Introduction: Digital papillary adenocarcinoma (DPA) is a rare cutaneous neoplasm. Recently, Human papillomavirus (HPV) 42 has been reported in association with DPA. We investigated this association in a multi-institution cohort and characterized the molecular profile of these tumors.

Methods: DPA cases were searched in the archives of three tertiary hospitals. RNA in situ hybridization (HPV-ISH) was used to identify the presence of high- and low-risk HPV, which includes HPV42. For molecular testing, cases were submitted for Next-generation sequencing using the Oncomine Comprehensive Assay Plus and a custom assay, Iowa Cancer Mutation Profiling.
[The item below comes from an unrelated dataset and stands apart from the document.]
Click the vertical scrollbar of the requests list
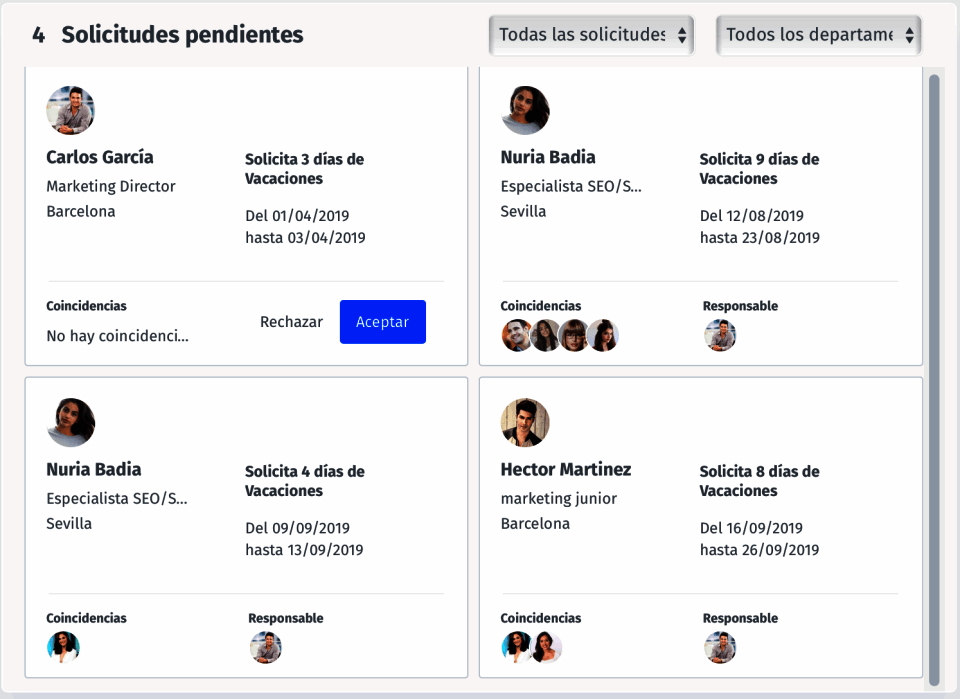 934,380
Results: A total of seven patients with DPA were included in the study. This tumor was predominantly seen in males, and the median age was 45 years. All cases presented with painful skin lesions arising on fingers or toes. The median duration of follow-up was 36 months. Local recurrence was seen in two patients while distant recurrence was noted in one. Microscopically, tumor cells formed deep dermal solid, tightly packed papillary structures lined by atypical epithelioid cells. Expression of low-risk HPV, which includes HPV42, was confirmed in 6/7 cases by HPV-ISH. POLE sequence variants were identified in 50% of cases (3/6), while NF1 and TP53 variants were present in two (33%) and one case (17%), respectively.

Conclusions: This study confirms the association between DPA and low-risk HPV. POLE mutations frequently occurred in DPA and their clinical significance and association with low-risk HPV in DPA warrants further investigation.